### WHAT YOU WILL DO
Repeat the stretch of entries below from the line with "Contact Us (69, 1650)" through the line with "[combobox] (206, 1172)". Include both ends and add nothing.

### MATERIALS PROVIDED
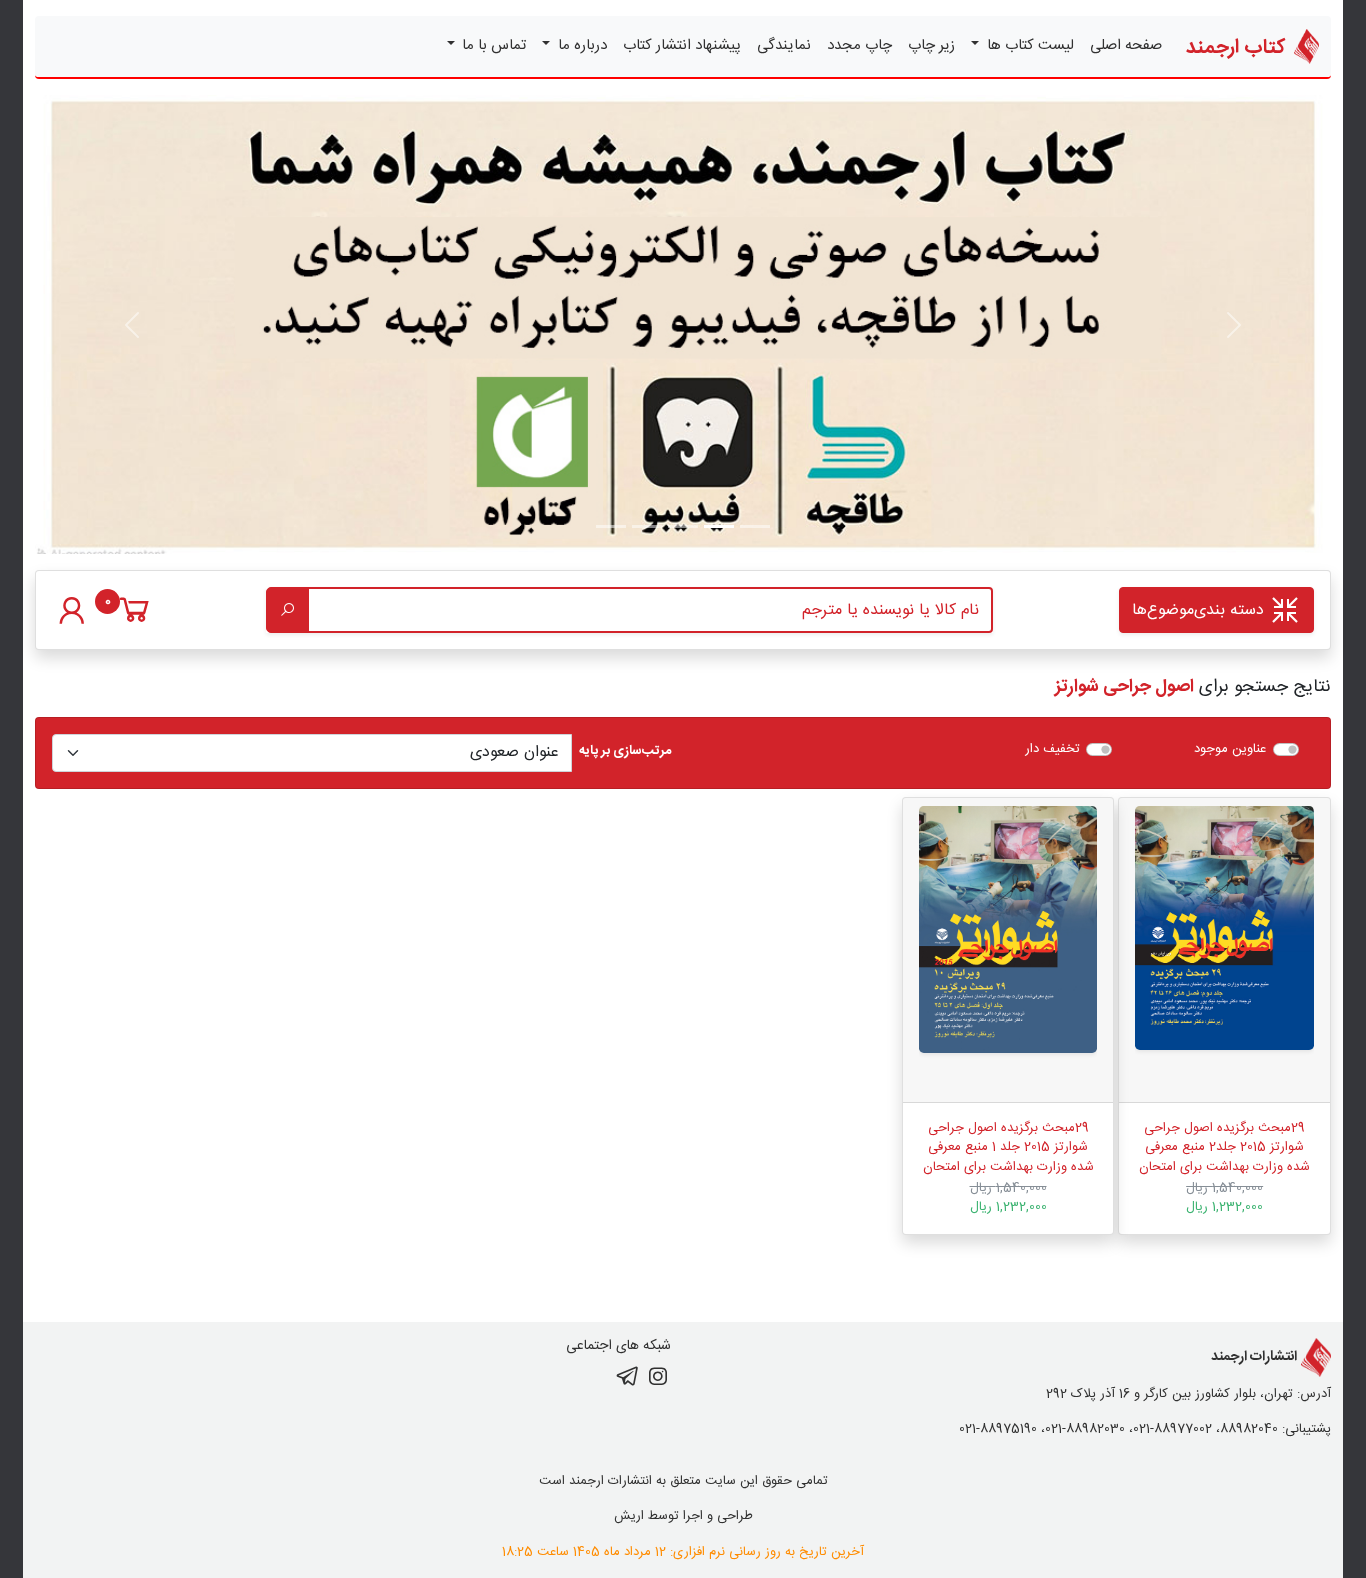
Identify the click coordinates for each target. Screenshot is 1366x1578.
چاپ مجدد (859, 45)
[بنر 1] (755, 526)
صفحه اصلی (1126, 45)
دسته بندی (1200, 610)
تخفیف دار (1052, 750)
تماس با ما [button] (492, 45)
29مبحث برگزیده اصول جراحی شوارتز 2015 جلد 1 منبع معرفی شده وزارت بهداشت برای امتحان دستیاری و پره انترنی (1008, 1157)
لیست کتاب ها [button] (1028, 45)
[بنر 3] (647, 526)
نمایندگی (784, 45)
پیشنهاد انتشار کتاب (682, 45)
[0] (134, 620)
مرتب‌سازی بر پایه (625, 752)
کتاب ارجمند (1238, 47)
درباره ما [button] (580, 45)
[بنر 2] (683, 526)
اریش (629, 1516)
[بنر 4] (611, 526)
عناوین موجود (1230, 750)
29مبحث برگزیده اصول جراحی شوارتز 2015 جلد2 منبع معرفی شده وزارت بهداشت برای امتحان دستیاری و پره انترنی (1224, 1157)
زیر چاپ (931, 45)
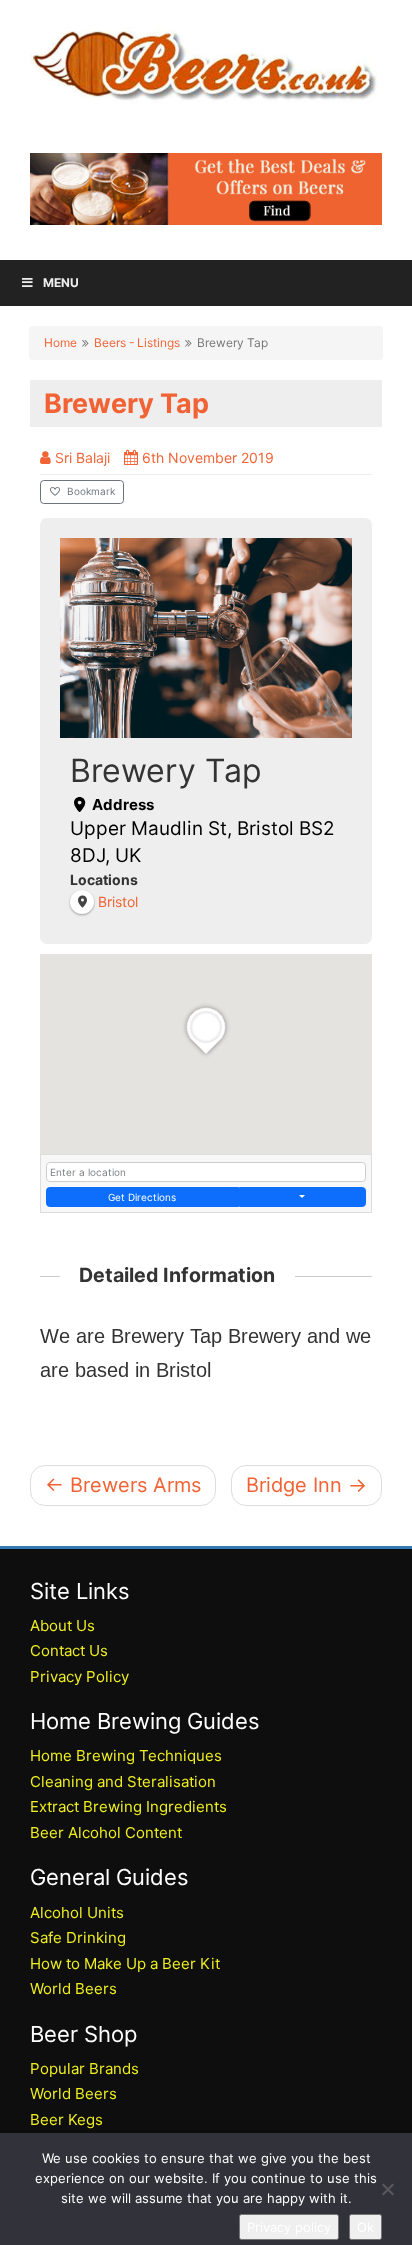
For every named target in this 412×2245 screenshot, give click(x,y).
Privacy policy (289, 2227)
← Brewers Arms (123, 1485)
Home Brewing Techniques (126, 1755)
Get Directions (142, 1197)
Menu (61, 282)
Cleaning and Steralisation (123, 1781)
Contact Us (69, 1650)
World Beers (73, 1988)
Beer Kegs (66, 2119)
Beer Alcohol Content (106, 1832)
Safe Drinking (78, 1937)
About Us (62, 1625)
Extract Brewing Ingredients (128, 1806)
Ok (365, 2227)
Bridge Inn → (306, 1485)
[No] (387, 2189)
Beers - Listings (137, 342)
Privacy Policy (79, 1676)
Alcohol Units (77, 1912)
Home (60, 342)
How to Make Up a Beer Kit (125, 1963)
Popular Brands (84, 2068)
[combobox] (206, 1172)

==

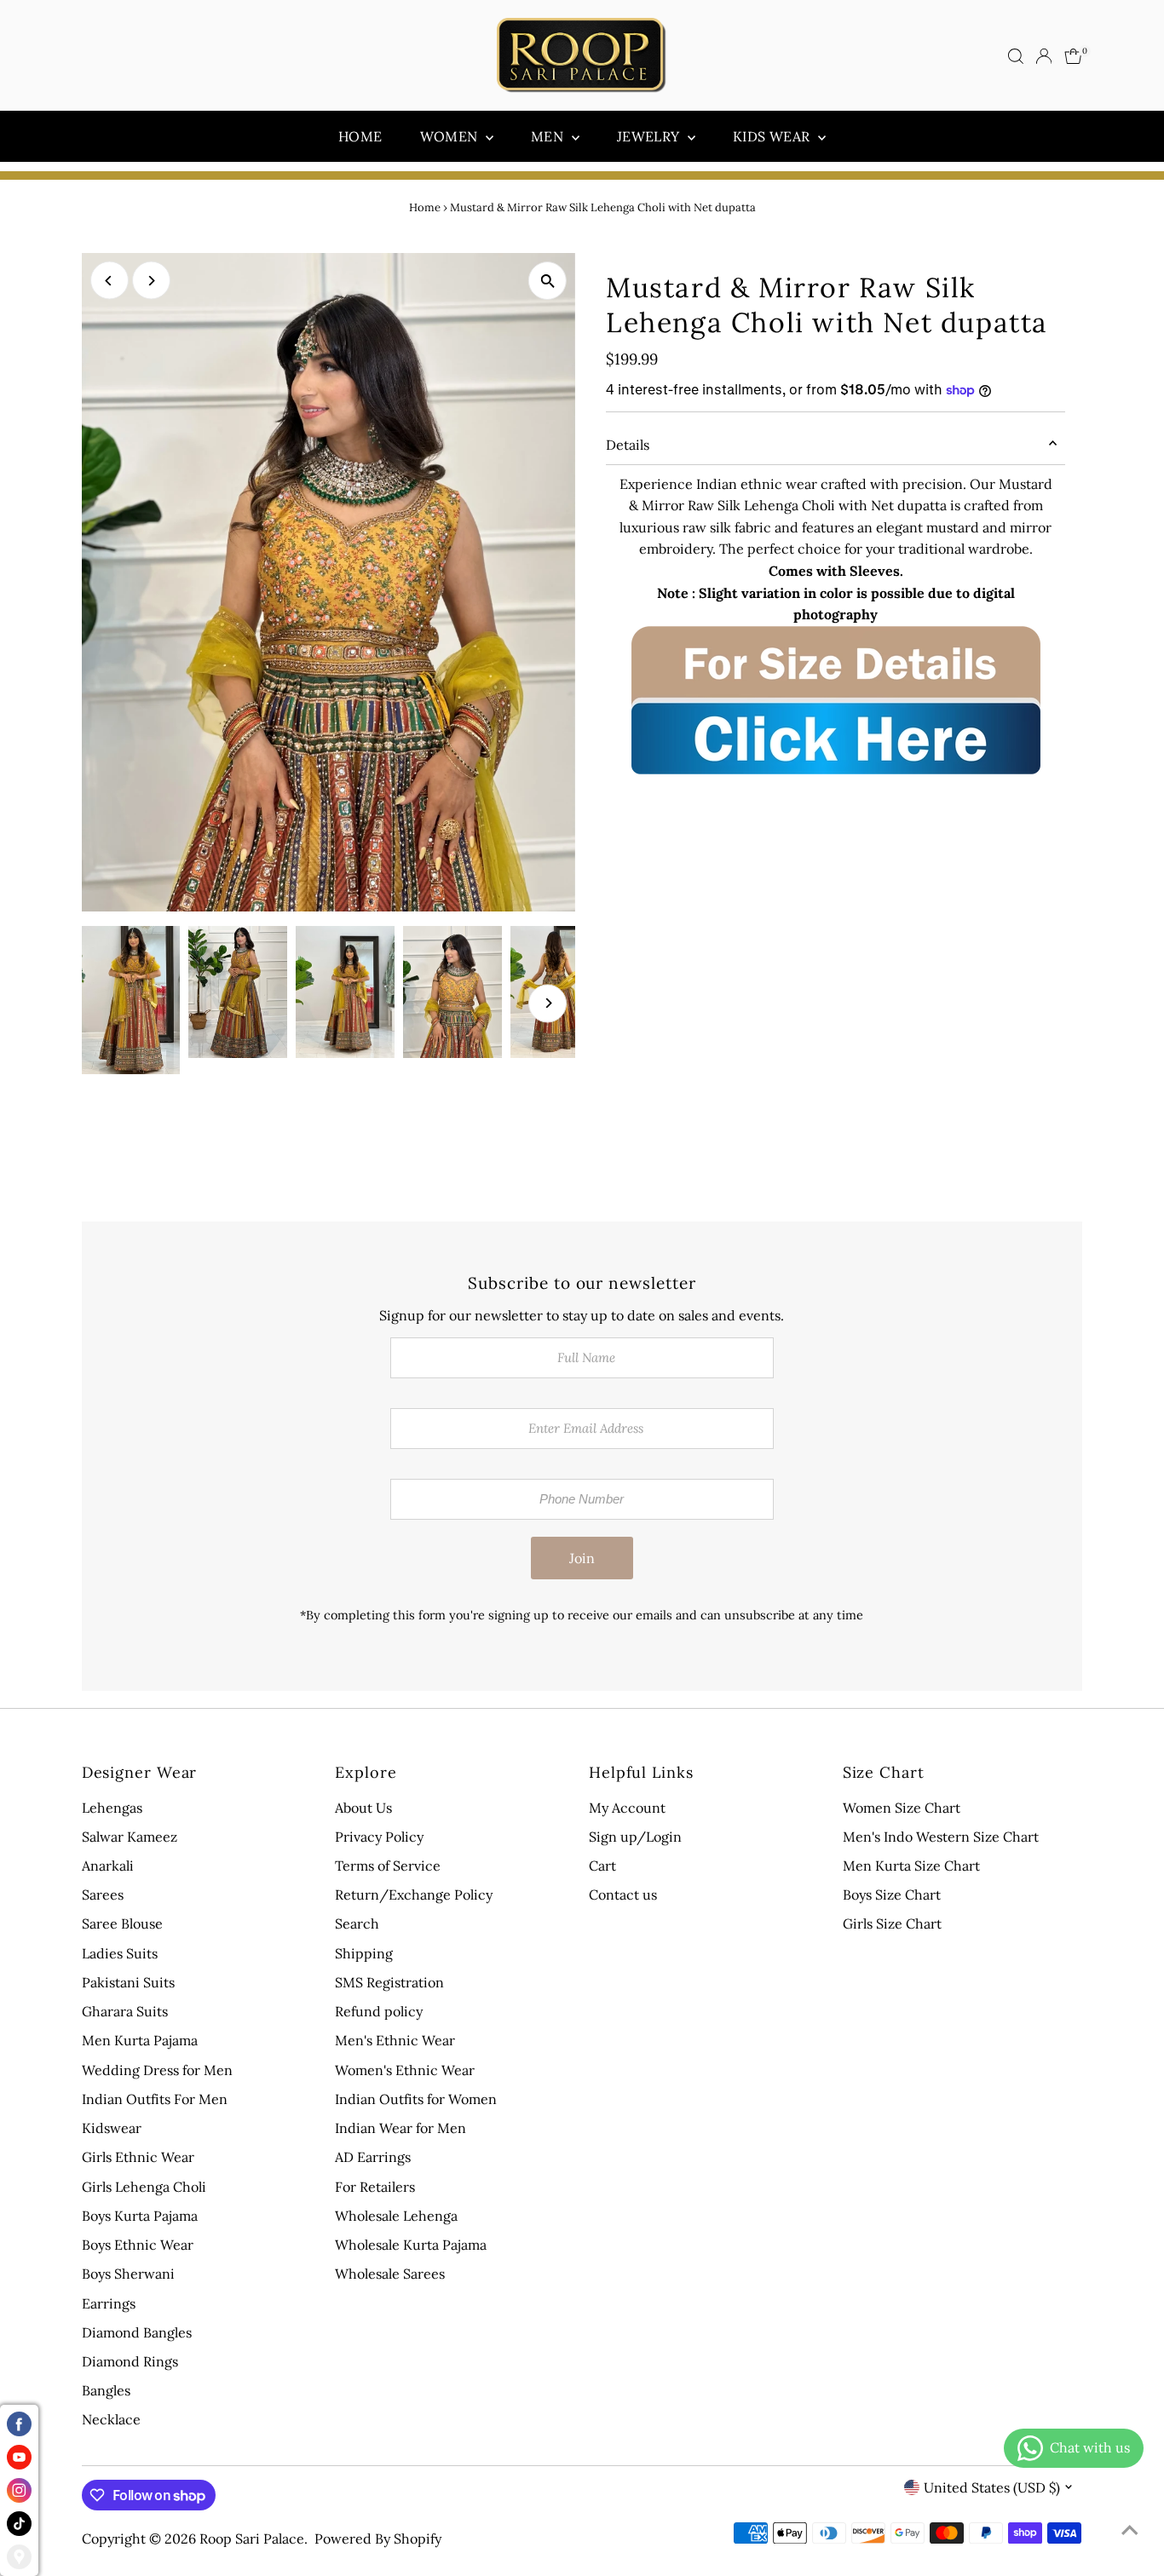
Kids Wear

### RESULT
Contact Us (69, 1650)
World Beers (73, 1988)
Beer Kegs (66, 2119)
Beer Alcohol Content (106, 1832)
Safe Drinking (78, 1937)
About Us (62, 1625)
Extract Brewing Ingredients (128, 1806)
Ok (365, 2227)
Bridge Inn → (306, 1485)
[No] (387, 2189)
Beers - Listings (137, 342)
Privacy Policy (79, 1676)
Alcohol Units (77, 1912)
Home (60, 342)
How to Make Up a Beer Kit (125, 1963)
Popular Brands (84, 2068)
[combobox] (206, 1172)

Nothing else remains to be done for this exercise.